I played this game back before I’d even known about the BattleTech universe, but even then I found some of the game’s choices pretty questionable. Why did lasers require ammunition? Why did my ‘Mech never take damage and instead required “coolant” to repair itself? Why did Gauss Rifles arc and explode like cluster bombs when the booklet said it was a magnetically accelerated slug?
It was weird, but if you’re willing to look past it, there were worse problems.
Easily the biggest issue the game has was the big-honkin’ 75-ton ‘Mech sitting in the middle of the screen. In order to give the impression of size, Malibu made the Timberwolf appropriately large in comparison to everything else. The only problem with that was that your ‘Mech took up most of your view and prevented you from seeing your opponents before they were already on top of you.
Mostly due to your own ‘Mech taking up most of the screen, the game was extremely challenging. You’d be getting shot from off-screen with no other warning besides your ‘Mech taking damage. Enemy ‘Mechs would charge in and get off multiple shots before you could even respond, causing the player to panic and miss vitally important retorts.
Besides that, there were various tunnels and bases that would endlessly spawn enemies until the player could destroy them. This endless spawn system would also tax your limited ammunition supplies, making empty ammo bins a common enough problem that the player would be forced to commit seppuku just to restock their weapons (you had three lives for each mission, and respawning meant a full ammo bin).

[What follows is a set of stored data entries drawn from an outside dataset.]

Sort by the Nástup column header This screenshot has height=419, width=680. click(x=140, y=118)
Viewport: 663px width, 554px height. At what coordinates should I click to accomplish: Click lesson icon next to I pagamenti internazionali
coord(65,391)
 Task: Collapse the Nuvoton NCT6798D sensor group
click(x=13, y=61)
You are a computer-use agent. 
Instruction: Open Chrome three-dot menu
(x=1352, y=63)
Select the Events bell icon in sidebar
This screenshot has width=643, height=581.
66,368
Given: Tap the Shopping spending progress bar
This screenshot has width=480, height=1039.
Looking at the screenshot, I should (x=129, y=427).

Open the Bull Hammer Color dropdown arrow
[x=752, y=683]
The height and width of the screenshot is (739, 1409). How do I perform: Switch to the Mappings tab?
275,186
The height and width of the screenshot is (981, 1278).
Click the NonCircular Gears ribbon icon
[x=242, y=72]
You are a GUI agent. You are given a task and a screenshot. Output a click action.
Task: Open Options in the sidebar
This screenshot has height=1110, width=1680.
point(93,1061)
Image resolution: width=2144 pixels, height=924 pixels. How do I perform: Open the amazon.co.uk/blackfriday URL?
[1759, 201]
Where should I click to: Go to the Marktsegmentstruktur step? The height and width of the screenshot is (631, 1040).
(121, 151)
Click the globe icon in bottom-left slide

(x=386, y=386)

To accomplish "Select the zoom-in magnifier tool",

In Malibu’s previous helicopter-based games, it was possible to take your time and carefully assess situations before committing to action. In MechWarrior 3050, that wasn’t an option. Endlessly spawning enemies combined with limited perspective made the only method of progression a depressing grind of trial and error, repeating each planet until you’d simply memorized the locations of all ammo drops and enemies.
To sum up, MechWarrior 3050 was really freakin’ hard. I beat it once, but after that, I traded it in for a copy of Jungle Strike where I had infinitely more fun.
In retrospect, I think that MechWarrior 3050 was an attempt by an EA-affiliated developer to cash in on an established audience. They took the same engine from their previous games, replaced the helicopter with a giant stompy robot, and then threw in a bunch of random bits of BattleTech lore without bothering to fact check or even ensure that anything made sense. There was a distinct lack of polish compared to previous offerings that really soured the whole thing.
The most hilarious aspect of the game was how Colonel Ward would just announce your promotion until eventually declaring you Kahn, but he’d still act like he was your boss.
Was there anything good about MechWarrior 3050? Well, your Timberwolf’s animation looked very smooth (especially in comparison to enemy ‘Mechs), and it was certainly a challenging game. But these minor pros don’t counterbalance the much larger list of cons.
I give MechWarrior 3050 1 star out of 5.
And as always, MechWarriors: Stay Syrupy.